**Task item**: Repeat back every line of the data, exactly.

** Dataset content follows **

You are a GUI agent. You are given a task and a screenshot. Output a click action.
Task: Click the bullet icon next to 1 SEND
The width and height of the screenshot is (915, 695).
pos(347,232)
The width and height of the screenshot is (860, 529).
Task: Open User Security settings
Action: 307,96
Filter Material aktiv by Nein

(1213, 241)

** End of Dataset content **

**Output for this task**:
You are a GUI agent. You are given a task and a screenshot. Output a click action.
Task: Click the bullet icon next to 1 SEND
The width and height of the screenshot is (915, 695).
pos(347,232)
The width and height of the screenshot is (860, 529).
Task: Open User Security settings
Action: 307,96
Filter Material aktiv by Nein

(1213, 241)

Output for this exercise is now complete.